PROBLEM STATEMENT =>
Reproduce the entries shown below only from the line with "Viewport: 959px width, 679px" down to the line with "Select the basketball", keeping both end lines and copying each one exactly.

#### WORKING DATA ####

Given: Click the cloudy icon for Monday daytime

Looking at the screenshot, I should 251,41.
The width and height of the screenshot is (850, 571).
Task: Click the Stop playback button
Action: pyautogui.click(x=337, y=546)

####
#### WORKING DATA ####

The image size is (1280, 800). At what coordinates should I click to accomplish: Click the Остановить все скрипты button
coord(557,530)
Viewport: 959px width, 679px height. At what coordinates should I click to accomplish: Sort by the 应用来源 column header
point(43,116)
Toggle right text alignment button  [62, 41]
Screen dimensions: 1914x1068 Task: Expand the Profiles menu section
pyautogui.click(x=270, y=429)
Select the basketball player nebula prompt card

####
#### WORKING DATA ####

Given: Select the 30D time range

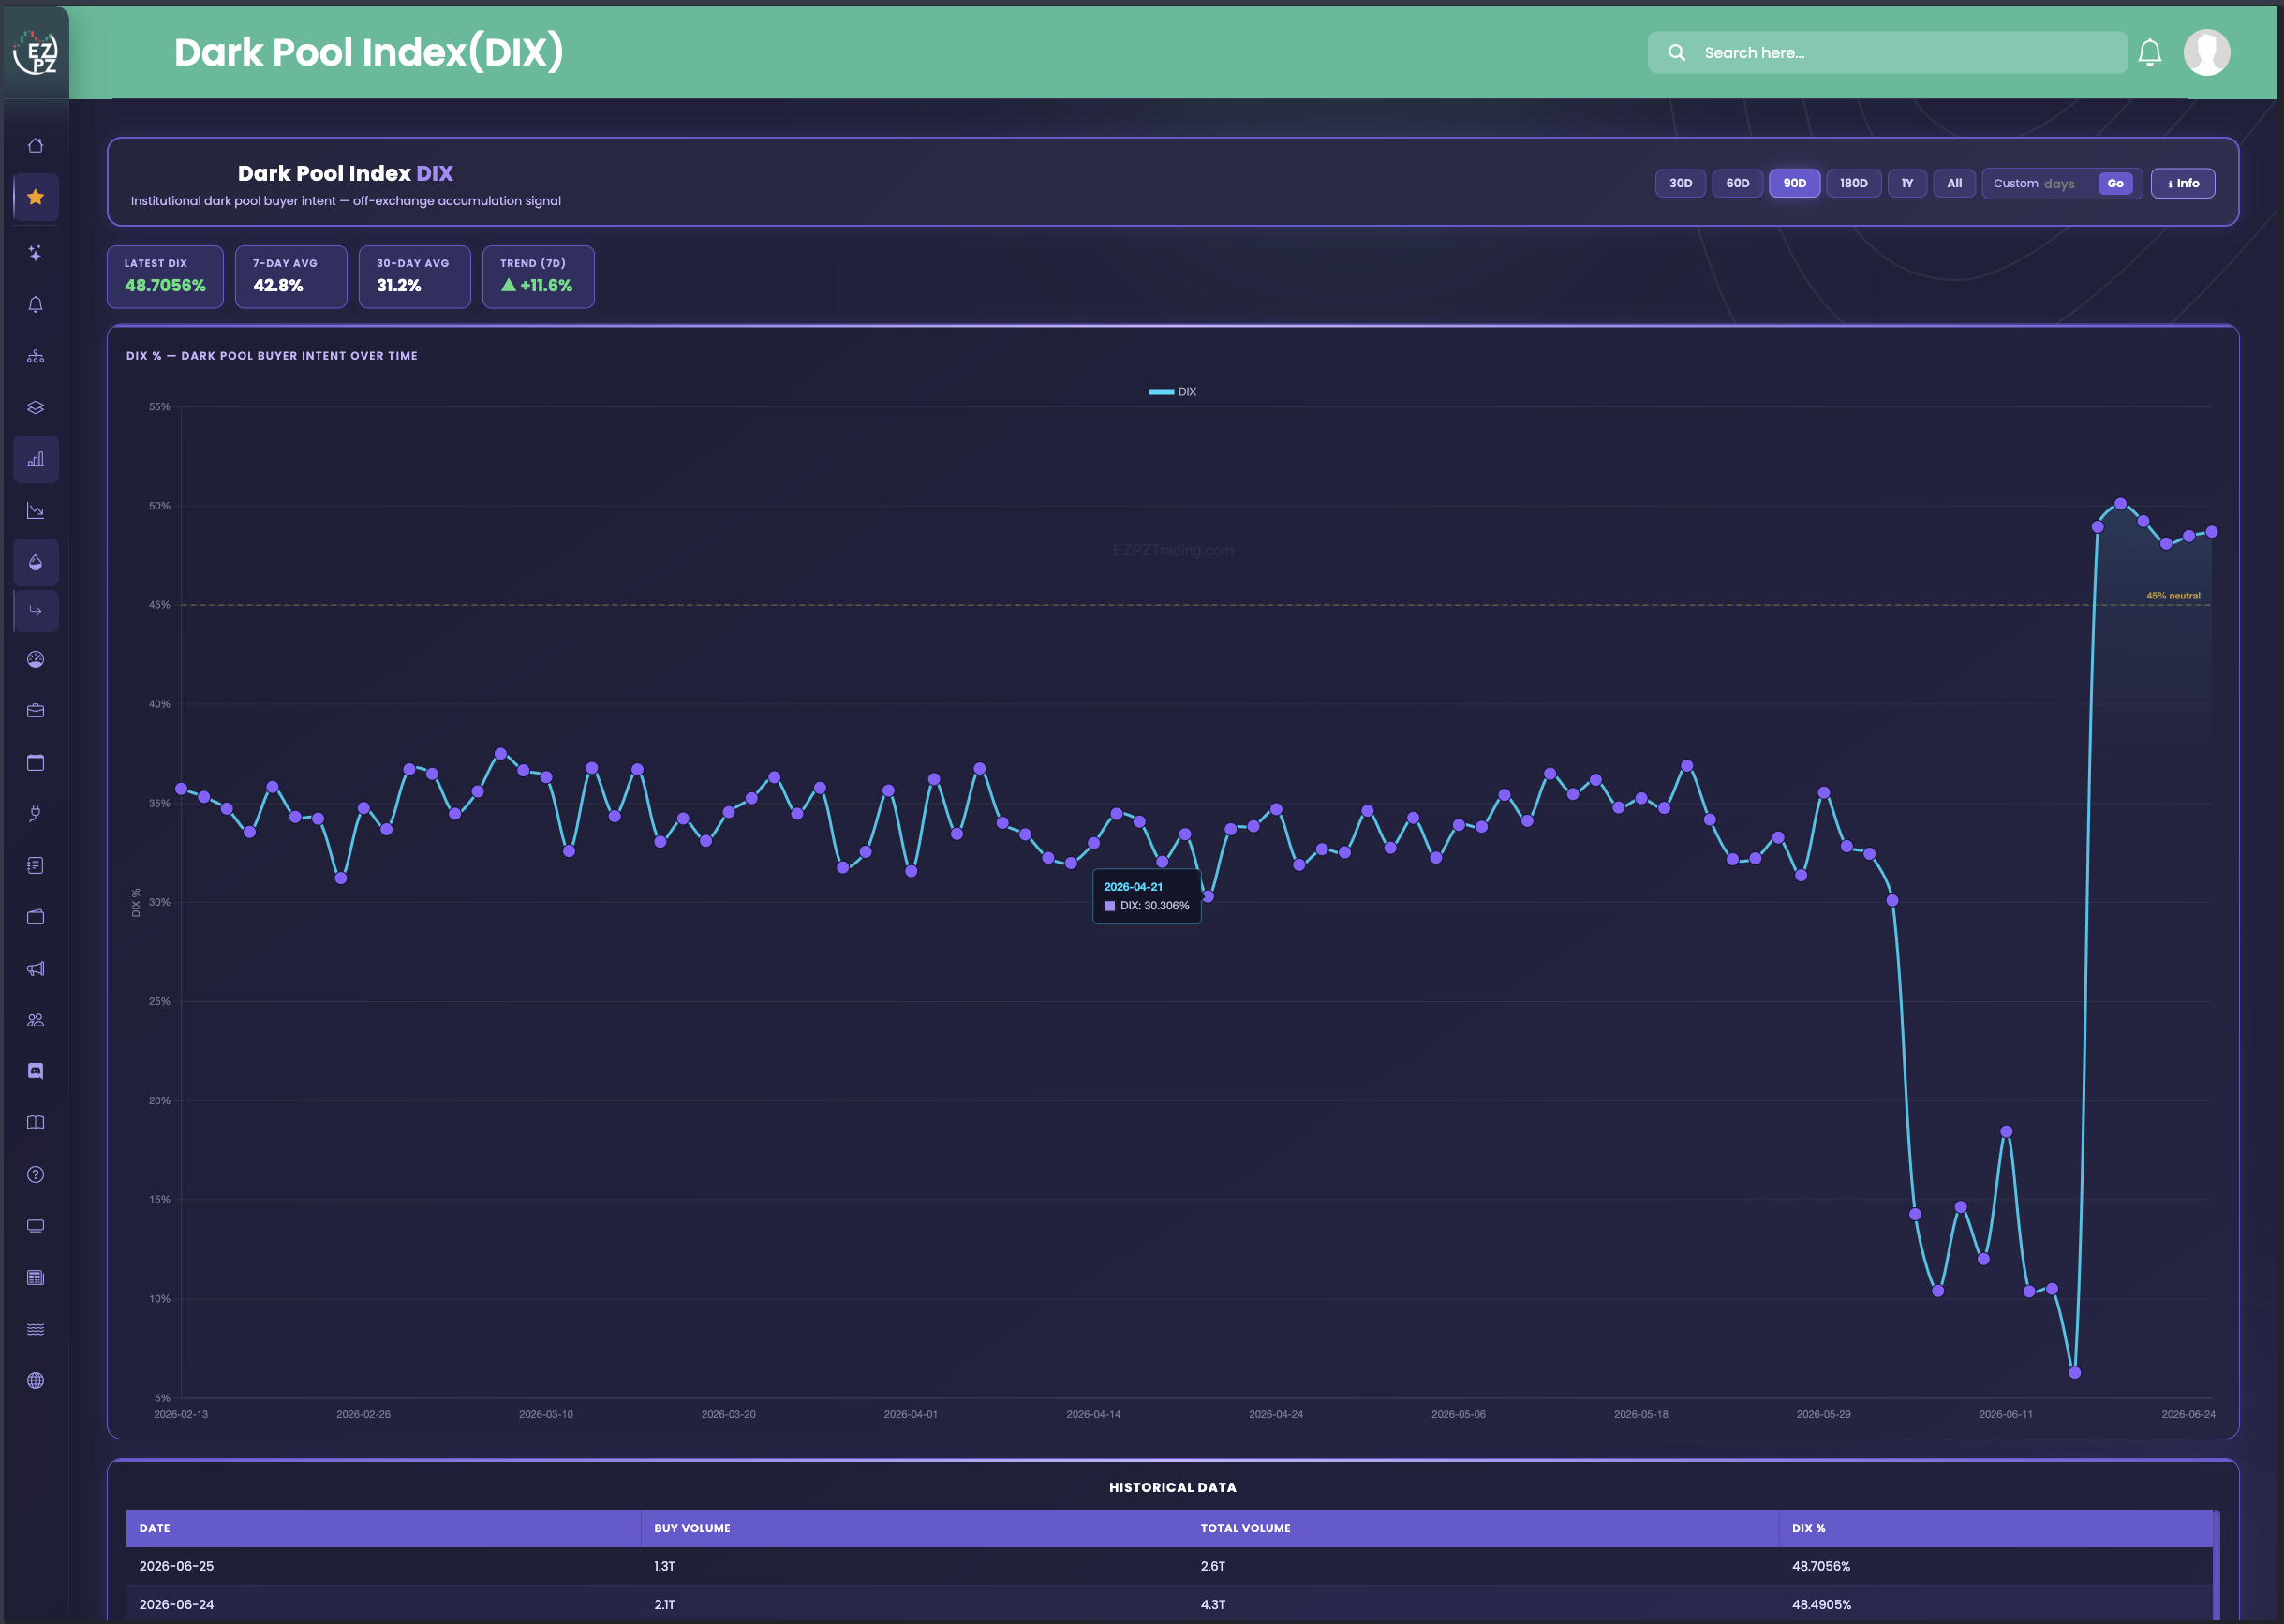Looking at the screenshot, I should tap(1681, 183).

####

ANSWER TO THE PROBLEM =>
Viewport: 959px width, 679px height. At what coordinates should I click to accomplish: Sort by the 应用来源 column header
point(43,116)
Toggle right text alignment button  [62, 41]
Screen dimensions: 1914x1068 Task: Expand the Profiles menu section
pyautogui.click(x=270, y=429)
Select the basketball player nebula prompt card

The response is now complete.